Iran’s top envoy to Georgia has laid blame for bilateral tensions between the Caspian country and the South Caucasus nation on “enemies” of the two countries, in the midst of a recent spat regarding travel by Iranian citizens.
“The existing problems are partly caused by enemies of Iran-Georgia relations; the one benefiting from such behaviors is neither the nations of Iran and Georgia nor governments of the two countries,” said the Iranian ambassador to Georgia Javad Ghavam Shahidi, during a press conference in Tbilisi on December 12, according to the Iranian state-run IRIB news agency.
“We and our friends must be vigilant not to allow the third parties to destruct the relations,” Shahidi said.
In a reply to a question about reports on establishing visa requirements for Iranian citizens wishing to travel to Georgia, Georgia’s Foreign Minister David Zalkaliani said, “Iranians can visit the country without obtaining visas”, Radio Tavisupleba, the Georgian bureau of Radio Liberty reported.
But despite Zalkaliani’s words, Iranians’ concerns regarding international travel to Georgia have been growing due to a series of incidents throughout this year.
Earlier this month Iran’s foreign ministry had reported that nearly 200 Iranian citizens had been refused entry at air and land borders of Georgia. And according to Iranian Students’ News Agency, 2,345 Iranian citizens had been denied entering the country since March. In the wake of the incident, the Georgian ambassador to Tehran was summoned to the Iranian foreign ministry.
In August, several Iranian passengers wearing Islamic headscarves were allegedly disrespected during security checks for a flight from Tbilisi, Georgia to Isfahan, Iran. The Iranian embassy in Tbilisi described the incident as “mistreatment” of Iranian women and sent a protest note to Georgia's foreign ministry.
According to data provided by Georgia’s Ministry of Internal Affairs and reports by Jamnews, 434 Iranian citizens were denied entry to Georgia in November. Two Iranian citizens were deported, and 159 Iranian citizens violated the country’s visa regulations. Iranian citizens are allowed to stay in Georgia without a visa for up to 45 days.

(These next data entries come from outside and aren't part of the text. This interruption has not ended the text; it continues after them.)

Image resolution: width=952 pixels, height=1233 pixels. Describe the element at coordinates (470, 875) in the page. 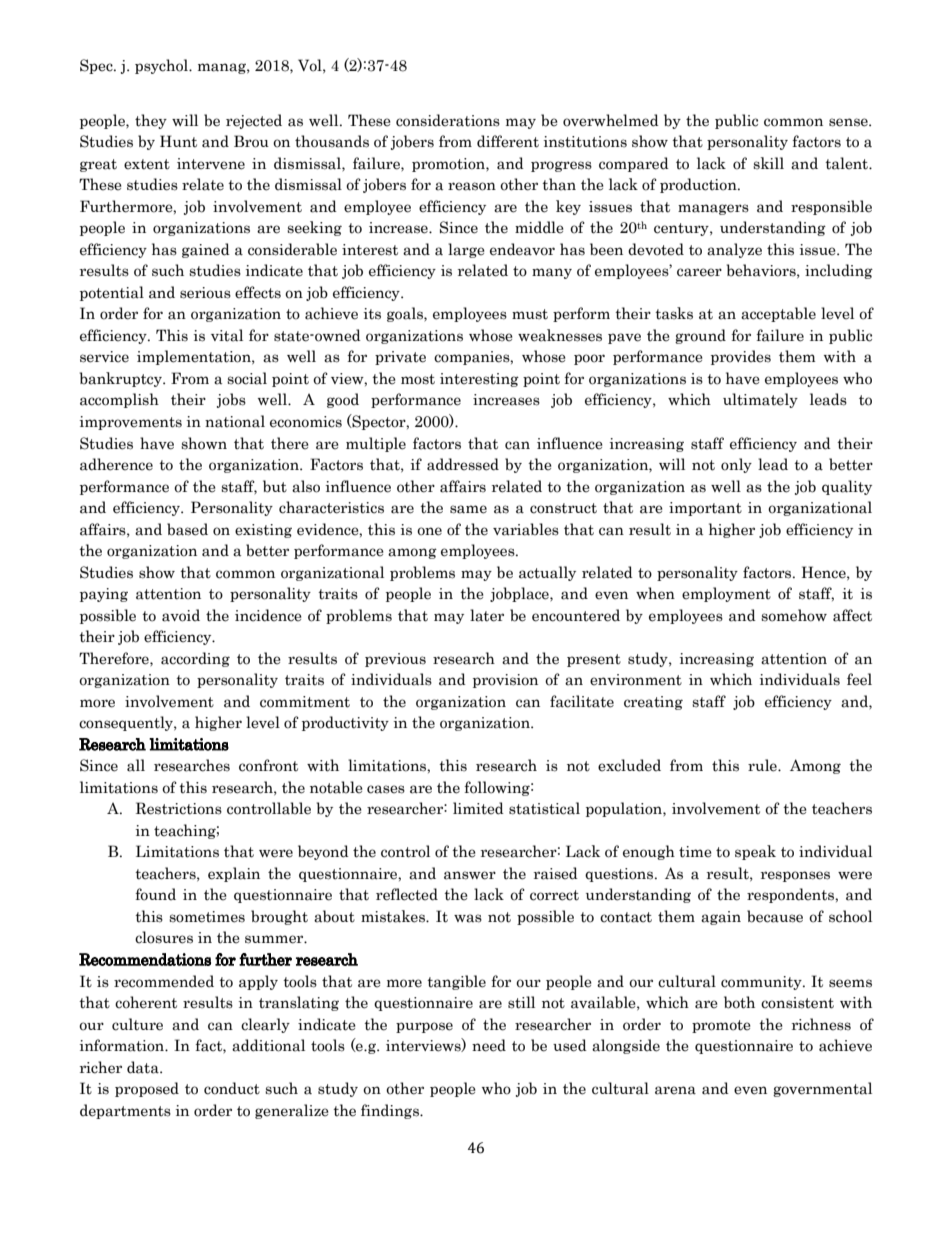

I see `answer` at that location.
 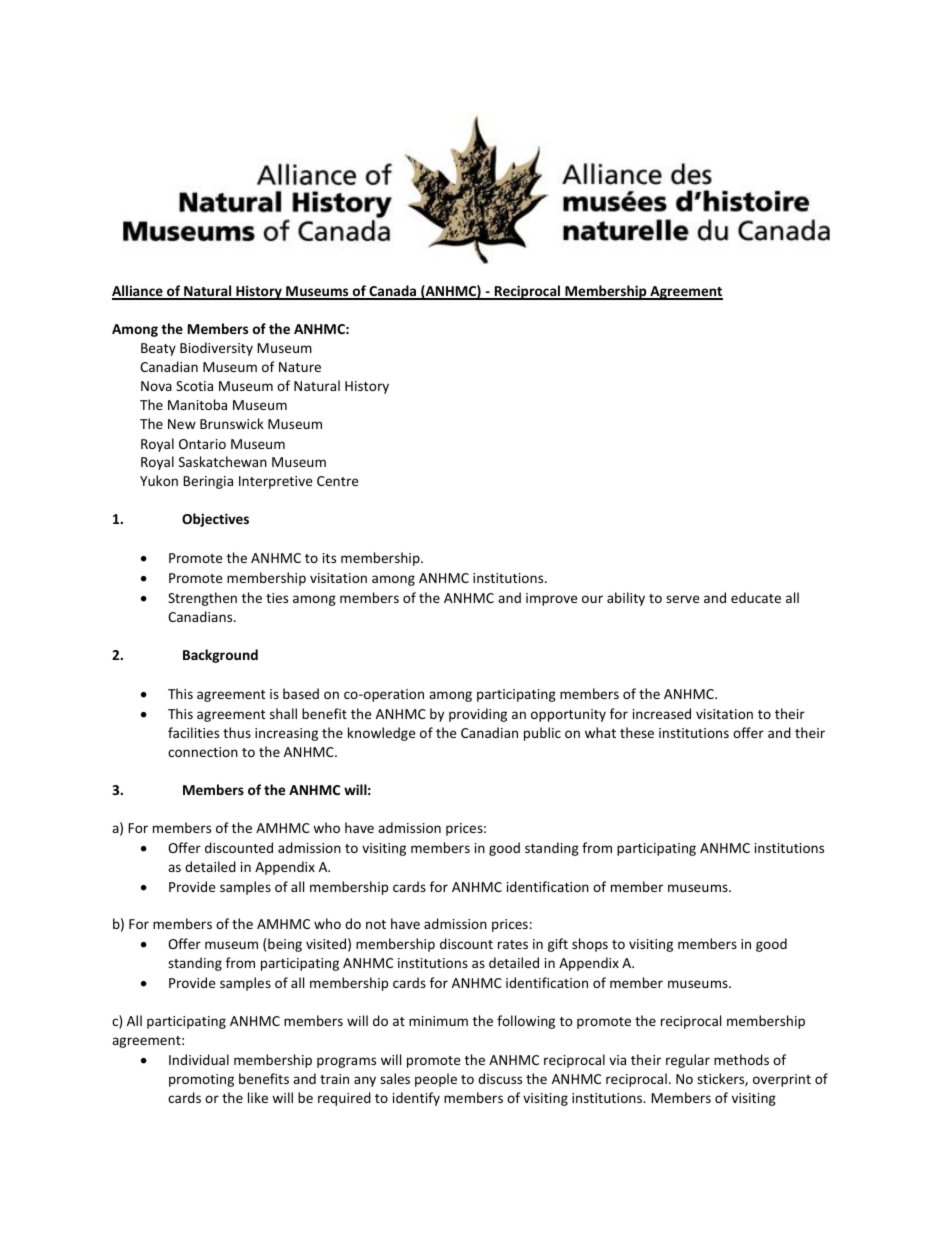 What do you see at coordinates (216, 349) in the screenshot?
I see `Biodiversity` at bounding box center [216, 349].
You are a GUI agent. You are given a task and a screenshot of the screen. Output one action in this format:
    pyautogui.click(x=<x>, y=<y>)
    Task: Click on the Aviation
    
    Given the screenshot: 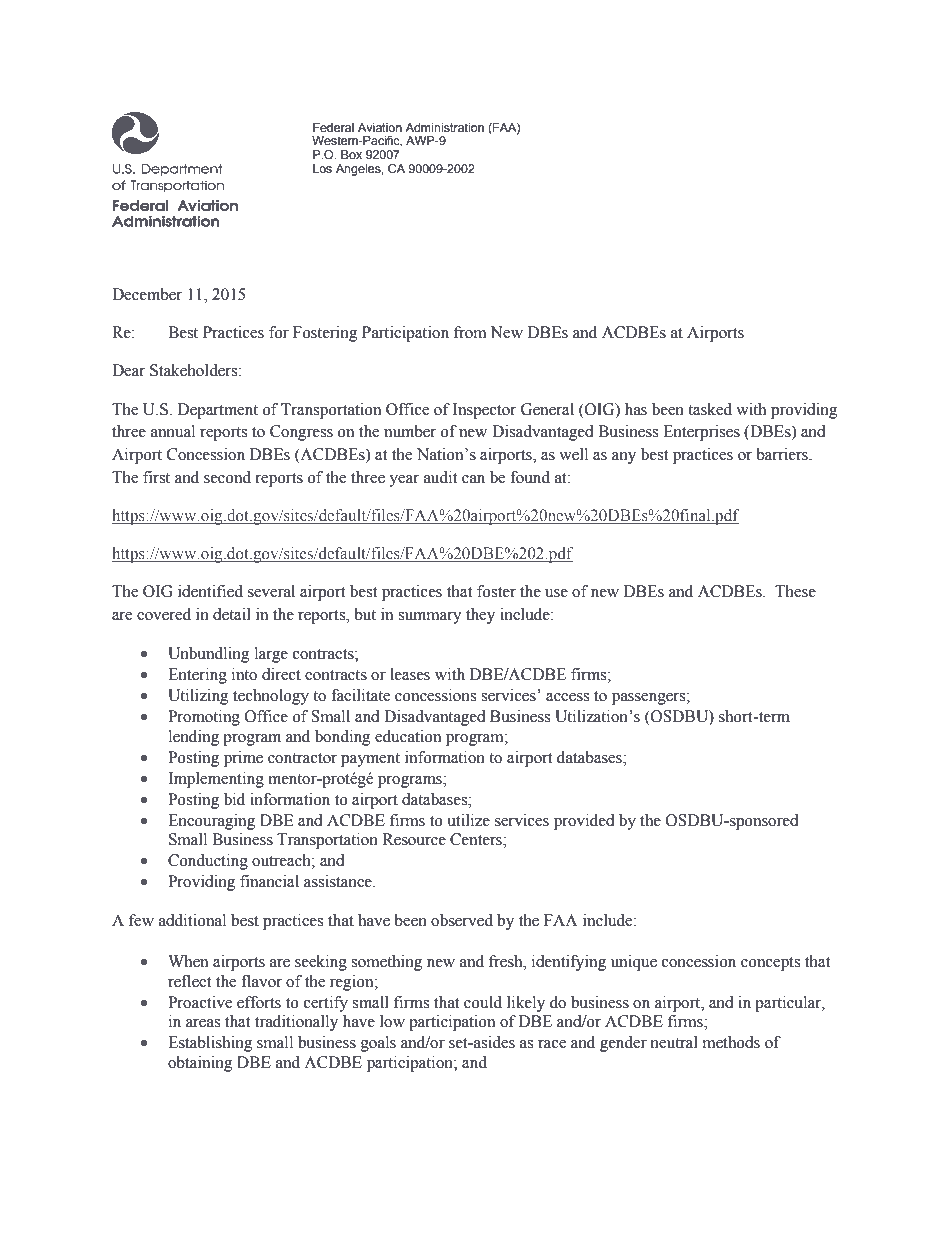 What is the action you would take?
    pyautogui.click(x=380, y=127)
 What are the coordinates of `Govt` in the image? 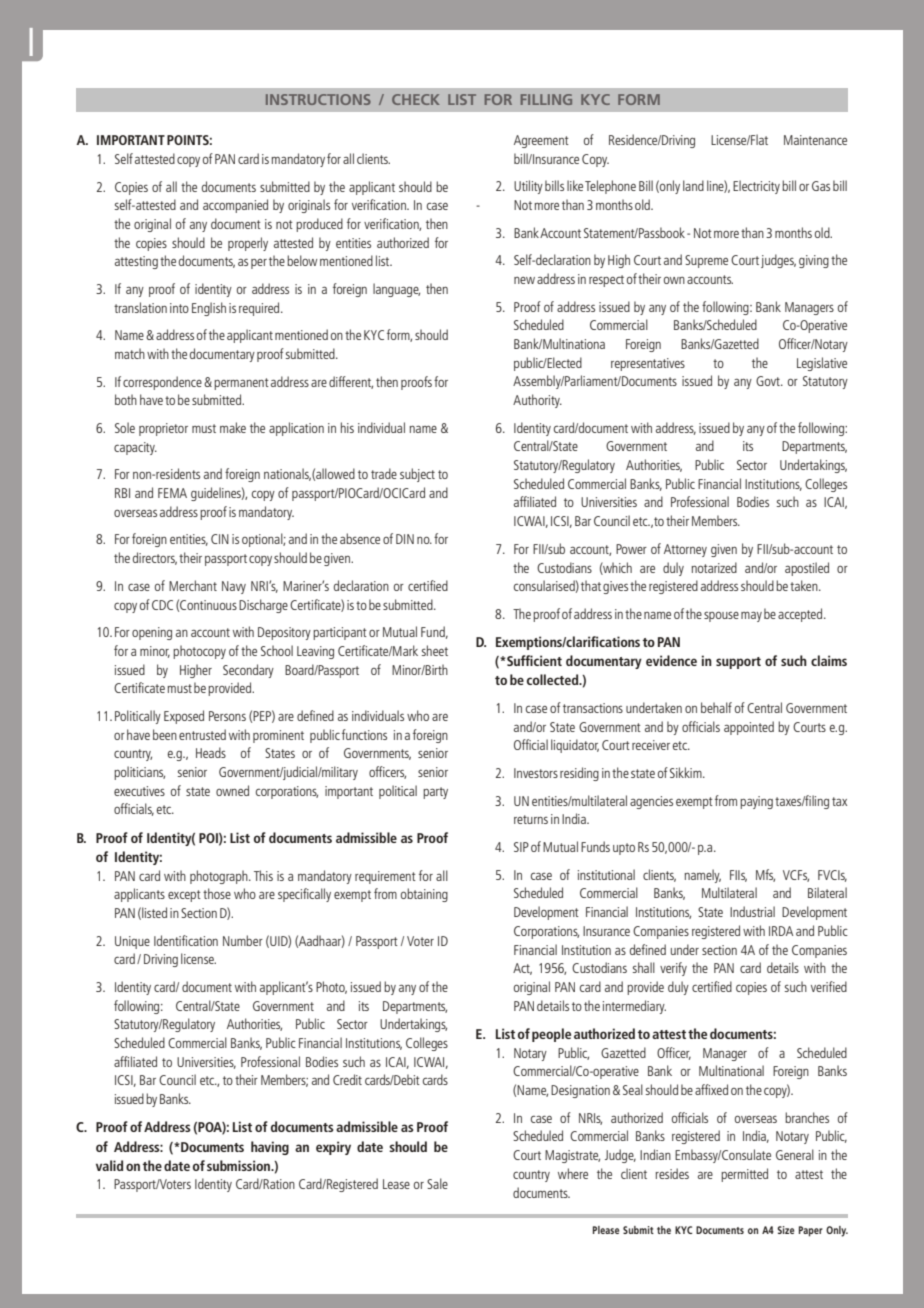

Iran’s Foreign Ministry Spokesman Bahram Qassemi advised Iranian citizens to “refrain from traveling to Georgia unless absolutely necessary” during a weekly press conference on December 10. Qassemi said several Iranian citizens have been treated “disrespectfully” at the Georgian border.
The number of Iranians visiting Georgia has significantly grown since the two countries signed a visa-free travel agreement in 2016. Almost 300,000 Iranians visited Georgia in 2017. And since then, Georgia has offered permanent residency to those that invest in its real estate market, resulting in some Iranians purchasing apartments and villas in Georgia.
Considering the flow of financial investments by Iranian businessmen into Georgia’s economy, Tehran’s discontent may have negative effects. Meanwhile, Iranian media outlets have suggested that Georgia’s tougher stance towards admitting Iranians into the country may be the result of Salome Zurabishvili’s election as Georgia’s new president, who “has a tough immigration policy”.